Mumbai, Dec.7: For centuries Indians have known of the cleansing properties of rice husk ash — a gritty grey substance used by poor villagers to clean their teeth.
Now it is hoped that a gadget that combines the same humble ash with the latest nano technology will revolutionise the supply of safe drinking water to the world’s impoverished masses.
Standing 2ft tall, the Tata Swach resembles a snazzy water cooler. It has not been designed for posh offices, however, but for cramped village huts and tiny city slum shacks. The germ-laden water is poured into the top, and the clear liquid that emerges meets the latest American regulations on water purification standards. Its makers claim that it will provide for a family of five for 30 rupees (40p) a month.
The potential market is vast: across the developing world one billion people do not have access to safe drinking water, according to the World Health Organisation.

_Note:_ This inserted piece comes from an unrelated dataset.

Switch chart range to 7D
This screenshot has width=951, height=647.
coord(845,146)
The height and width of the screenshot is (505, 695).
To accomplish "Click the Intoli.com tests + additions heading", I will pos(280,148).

The gadget, named after the Hindi word for clean, is priced within reach of poor Indians, its inventors say. It does not need a source of running water or electricity — key factors in a country where 400 million people are not connected to the national grid.

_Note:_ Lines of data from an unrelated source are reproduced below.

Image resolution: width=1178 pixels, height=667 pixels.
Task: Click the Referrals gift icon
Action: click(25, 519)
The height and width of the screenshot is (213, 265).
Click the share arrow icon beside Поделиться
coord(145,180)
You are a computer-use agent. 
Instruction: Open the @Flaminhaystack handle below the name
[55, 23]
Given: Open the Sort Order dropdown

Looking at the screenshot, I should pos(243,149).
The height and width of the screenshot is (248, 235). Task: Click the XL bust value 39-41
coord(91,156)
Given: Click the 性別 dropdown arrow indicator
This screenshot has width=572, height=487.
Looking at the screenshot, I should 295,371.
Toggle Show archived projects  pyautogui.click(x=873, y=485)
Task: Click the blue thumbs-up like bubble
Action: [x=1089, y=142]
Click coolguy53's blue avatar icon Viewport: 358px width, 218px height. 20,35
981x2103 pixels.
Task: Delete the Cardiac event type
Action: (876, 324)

“This opens up a complete new market,” said R. Mukundan, an executive of Tata, which owns Jaguar Land Rover in Britain. “It doesn’t compete with any existing product.”
The key component is a replaceable filter that uses rice husk ash as a matrix, to which microscopic particles of silver are attached to kill the bacteria that cause waterborne disease. The filter can be used to purify 3,000 litres before it needs to be replaced — enough to last the average Indian family 200 days, Tata said.
Demand is likely to be strong in India, where a dire shortage of safe water is approaching crisis levels. India’s middle classes may be enjoying an economic renaissance but diarrhoea, a preventable disease, will kill about 380,000 poor children across the sub-continent this year.
Last week a man died during a riot over a shortage of water in Mumbai, one of India’s most developed cities.